Netizen ‘Fabandquirky’, who calls herself an American artist in the UK, shared the video on TikTok for her 15,000 followers where it has been viewed a whopping 670,000 times.
Many motorists struggle to adapt to driving on the other side of the road when visiting other countries with different systems, and often grow anxious when sitting behind the wheel on the ‘wrong’ side of the vehicle.
In her video, the American ex-pat says: “This is what it’s like driving in the UK, there’s only enough room for one car on the road and it’s absolutely terrifying.”
In the US, the average road width is around 38 feet whereas it is significantly narrower in the UK at 18 feet.
The difference is reflected in the cars bought by American and British consumers, with Auto Express stating the UK’s current bestseller is the Vauxhall Corsa with a width of about 5.7 feet whereas the most popular car in the US in 2022 is the Honda Accord at just over six feet.
On some British streets, as discovered by the “terrified” American artist, there is only enough space for one car at a time.
Many TikTok users agreed with the American woman’s assessment, with comments including “terrifying, I agree, I hate country roads”, “country roads give me anxiety”, and “in the UK, everything is small”.

Around 35% of the world population drive their cars on the left like the UK, including Japan, some of the Caribbean islands and Ireland. That is in contrast to when the horse and carriage was the most popular form of transport, where “vehicles” were most horses or wagons that were driven on the left. Most people are right-handed and it paid to keep the sword hand free and between the rider and a potential enemy.

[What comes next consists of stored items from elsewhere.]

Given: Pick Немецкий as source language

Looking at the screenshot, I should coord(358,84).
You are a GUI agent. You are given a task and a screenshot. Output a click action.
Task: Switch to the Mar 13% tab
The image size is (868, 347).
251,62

In 1773 the British government introduced what was known as the General Highways Act which started the ball rolling on making driving on the left the law.

But in France under Napoleon, they moved for a system of driving on the right and imposed their rules on the areas that they conquered. So British colonies like Australia and New Zealand and India ended up driving on the left, and French colonies like Algeria Ivory Coast, and Senegal drive on the right.
But instead of the British system dominating, the first mass-produced car the model T Ford which came out in 1908 had the driver seat on the left which meant driving on the right-hand side so passengers could get out onto the curb. That apparently influenced many countries including the US but also Canada, Italy, and Spain to move to right-hand driving.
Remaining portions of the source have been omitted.